To explore the potential mechanisms in which miR-17-5p improves the apoptosis and inflammatory response induced by LPS, TargetScan 7.0 (https://www.targetscan.org/vert_80/) and miRanda (http://www.microrna.org/microrna/home.do) were used to search the target genes of miR-17-5p. Bioinformatics analysis indicated that the 3′-UTR of TGFβR2 was a potential miR-17-5p binding site (Fig. 6A). It has been previously reported that TGFβR2 could regulate the TGF-β/Smad signaling pathway, and promotes renal cell apoptosis (34,35). Thus, it was selected for subsequent study. Next, it was also found that miR-17-5p overexpression significantly decreased the mRNA and protein levels of TGFβR2 (Fig. 6B and C), while miR-17-5p inhibition significantly increased TGFβR2 expression levels in NRK-52E cells (Fig. 6D and E). Furthermore, the results of luciferase reporter assay revealed that the miR-17-5p overexpression decreased the luciferase activity, while miR-17-5p inhibition increased the luciferase activity of the reporter containing wild-type 3′-UTR, but not that of the mutant reporter (Fig. 6F). Collectively, these findings indicated that TGFβR2 may be a functional target of miR-17-5p in renal cells.

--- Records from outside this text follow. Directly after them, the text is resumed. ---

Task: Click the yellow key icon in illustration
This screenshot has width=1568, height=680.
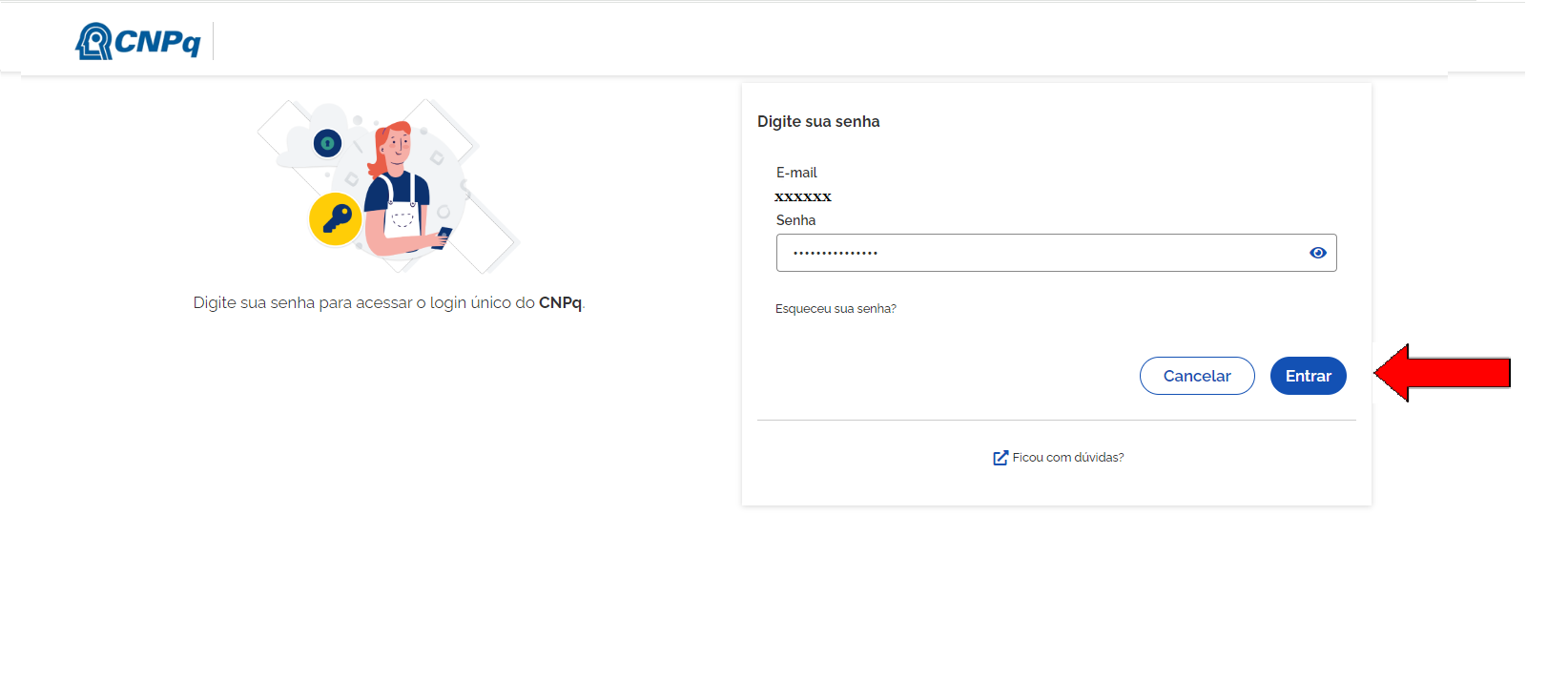Action: click(336, 219)
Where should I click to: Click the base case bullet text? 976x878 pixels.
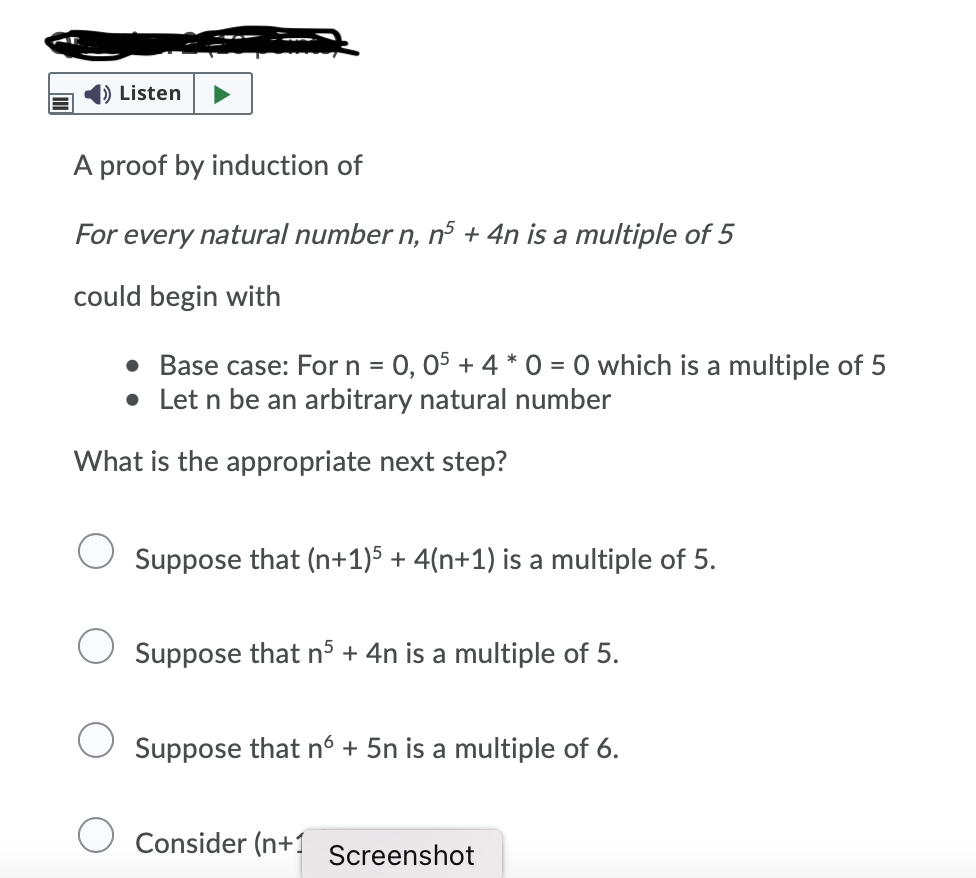520,365
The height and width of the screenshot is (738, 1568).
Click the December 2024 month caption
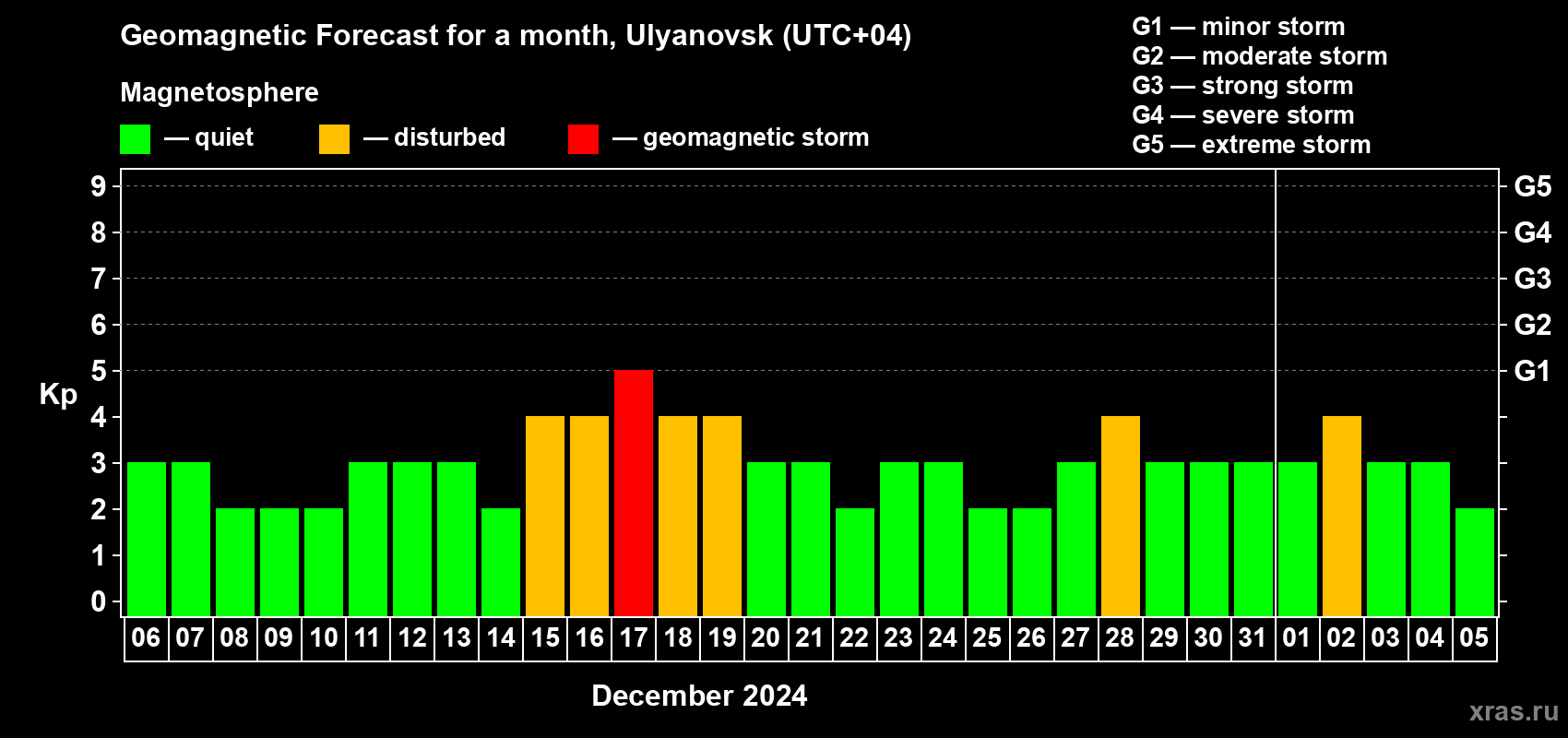coord(699,696)
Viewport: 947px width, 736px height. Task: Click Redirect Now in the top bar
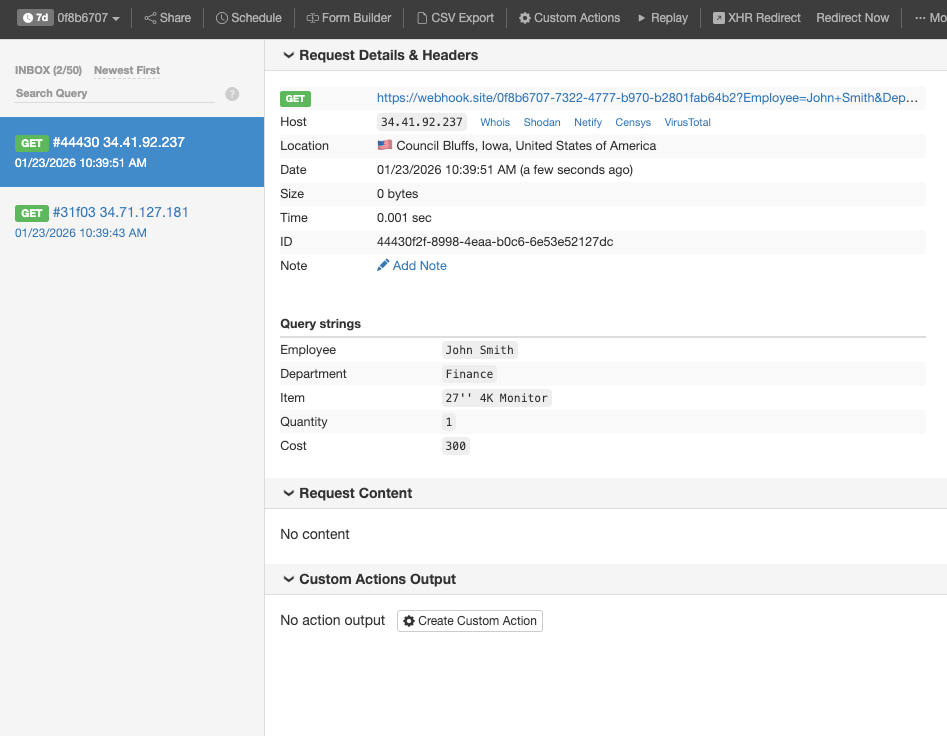[x=852, y=17]
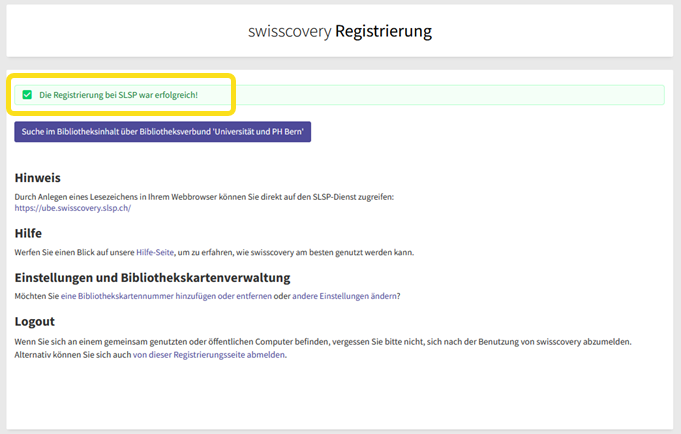Click 'Alternativ können Sie sich auch' text
681x434 pixels.
point(72,354)
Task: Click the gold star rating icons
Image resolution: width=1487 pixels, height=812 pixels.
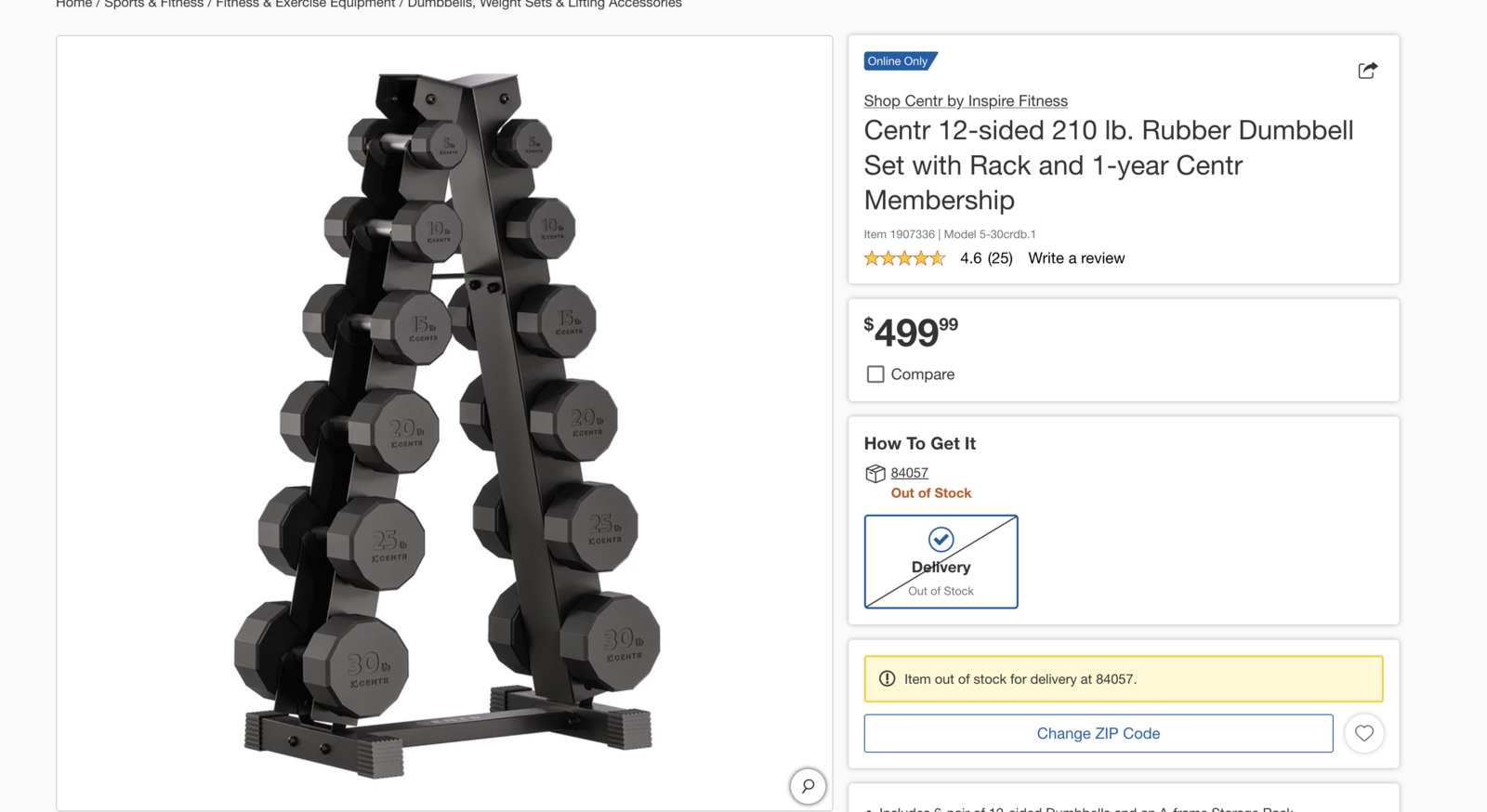Action: tap(904, 258)
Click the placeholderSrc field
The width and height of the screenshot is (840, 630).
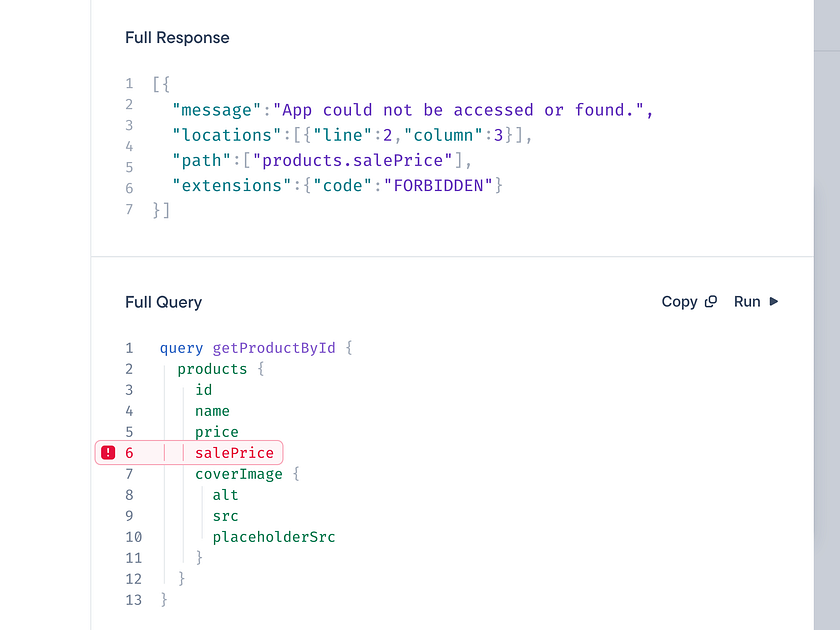coord(274,537)
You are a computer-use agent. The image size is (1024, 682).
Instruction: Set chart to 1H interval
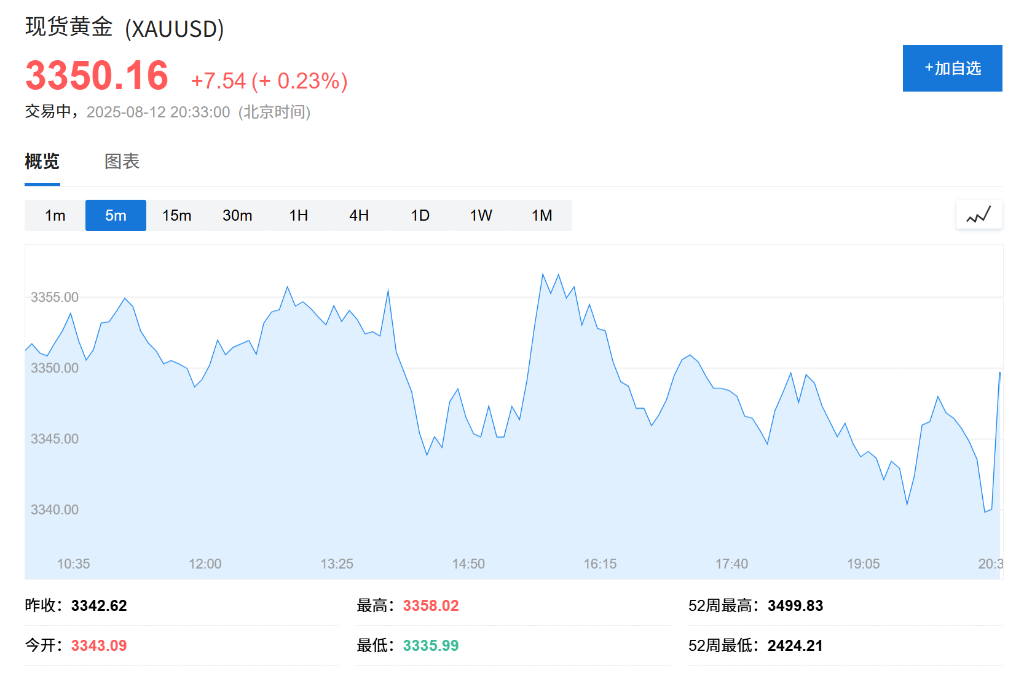(x=298, y=216)
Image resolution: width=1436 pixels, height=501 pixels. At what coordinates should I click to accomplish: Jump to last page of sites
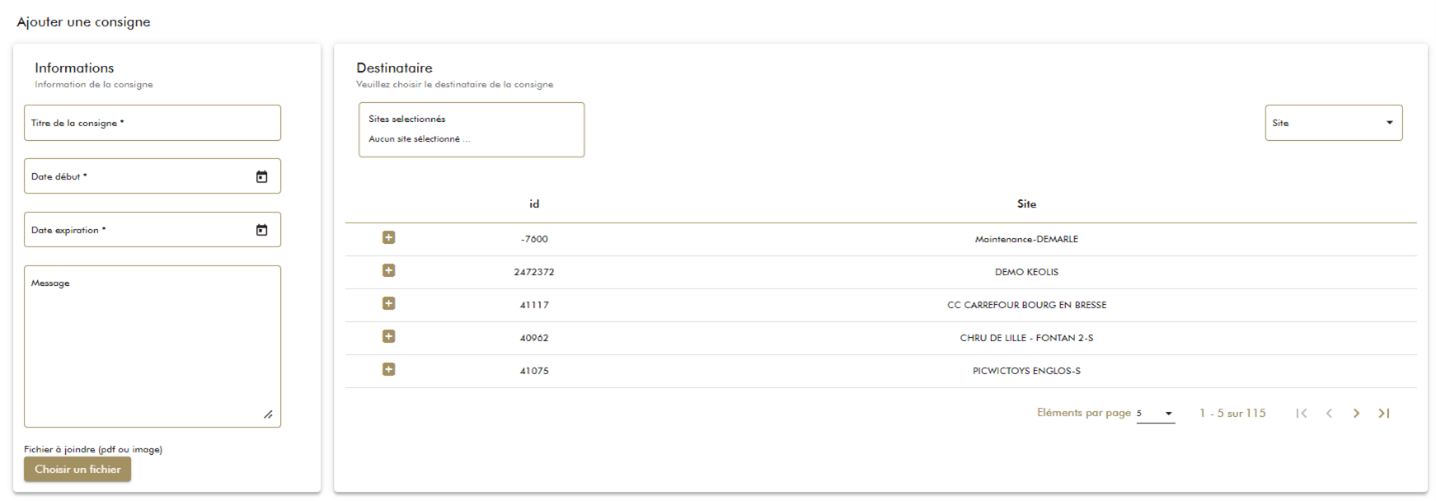[x=1384, y=413]
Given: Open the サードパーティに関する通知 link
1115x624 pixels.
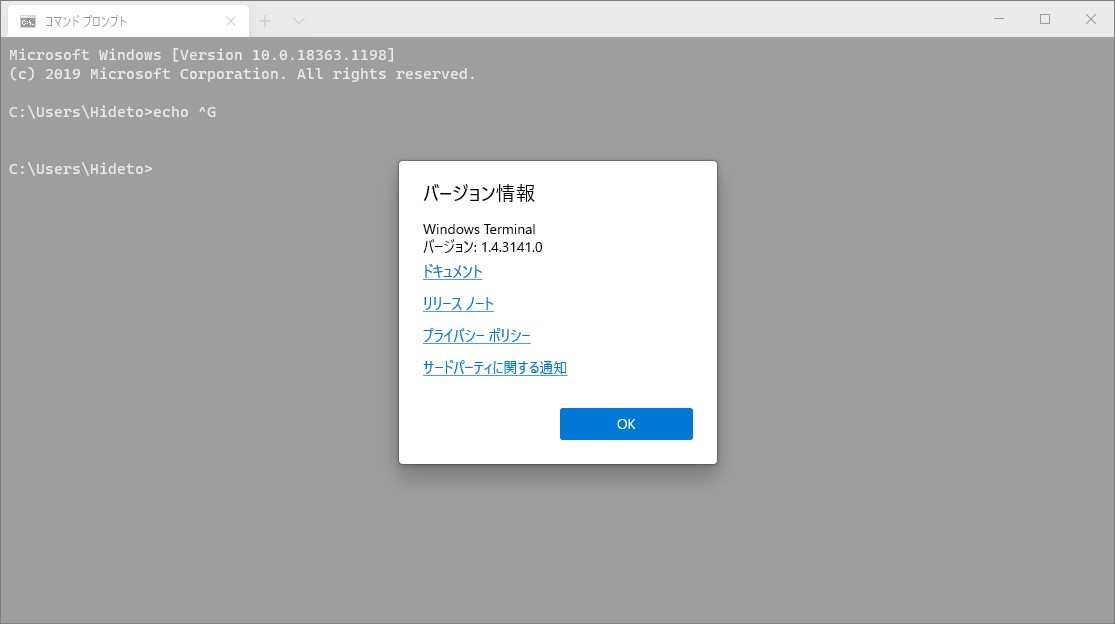Looking at the screenshot, I should (494, 367).
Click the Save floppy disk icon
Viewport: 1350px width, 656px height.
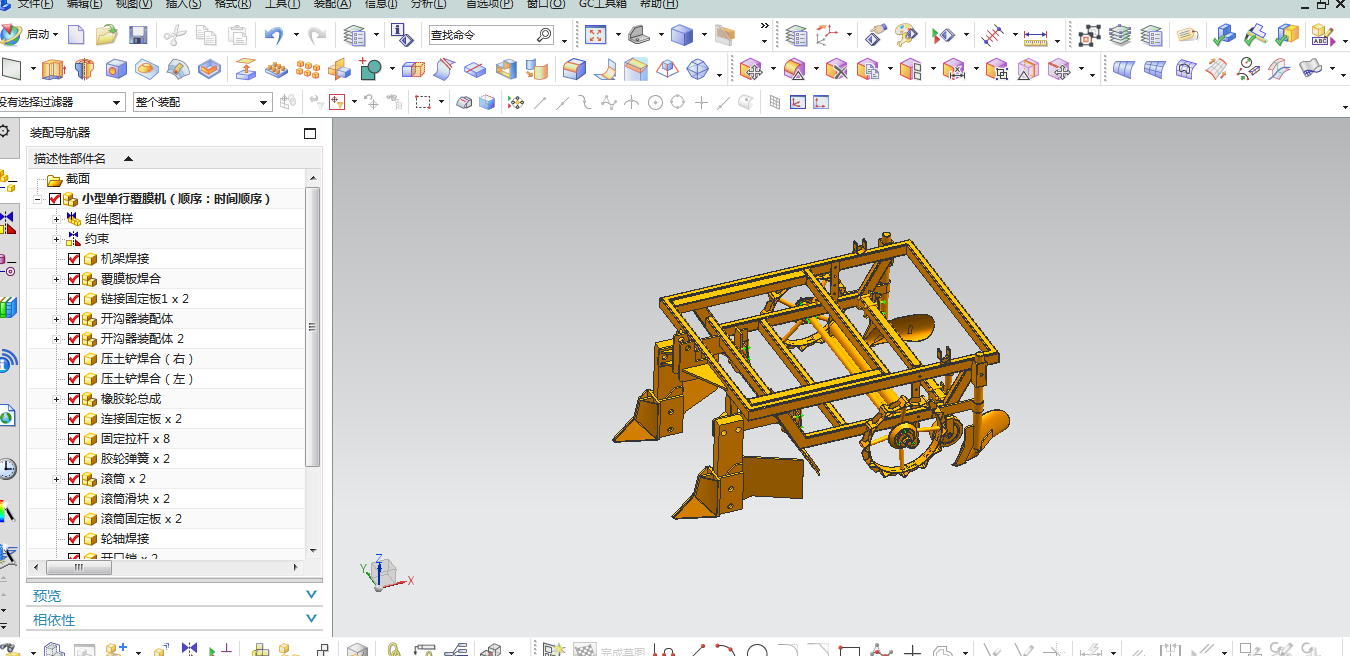click(138, 36)
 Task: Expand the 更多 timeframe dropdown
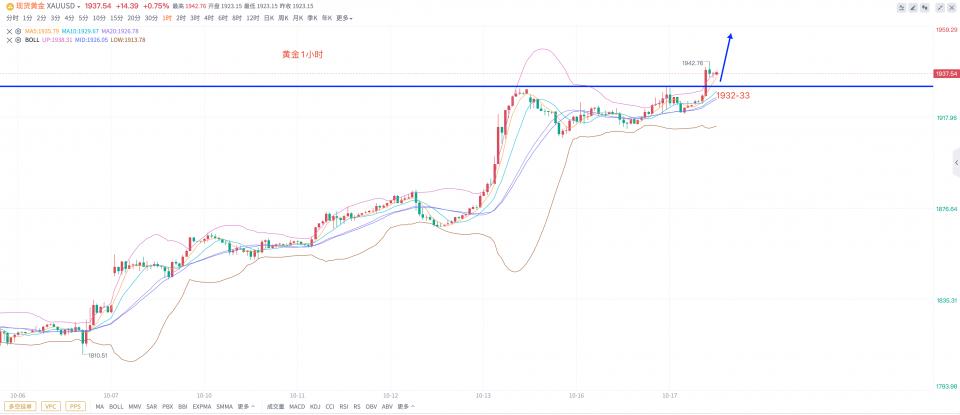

It is well-known that TGFβR2 is a typical reporter of TGF-β signaling pathway (36), and it has been proved to be a direct target of miR-17-5p. Therefore, it was investigated whether miR-17-5p affects apoptosis and inflammation via the TGFβR2/TGF-β/Smad3 pathway in vivo. First, the expression of miR-17-5p was detected after agomir-17-5p treatment in AKI mice, and the data identified an upregulation of miR-17-5p levels in kidney tissue upon agomir-17-5p injection (Fig. 7A). On the contrary, a downregulation of TGFβR2 levels was observed in kidney tissue upon agomir-17-5p injection (Fig. 7B). Moreover, it was found that LPS stimulation led to a significant increase in the protein expression levels of TGFβR2, p-smad2 and p-smad3, while the overexpression of miR-17-5p weakened the promoting effects of LPS on TGFβR2, p-Smad2 and p-Smad3 expression levels (Fig. 7C and D). Similar results of the expression of TGFβR2 and p-Smad3 were observed in IHC staining (Fig. 7E and F). These results suggested that miR-17-5p may exert anti-apoptotic and anti-inflammatory effects through TGFβR2/Smad3 pathway in AKI mice.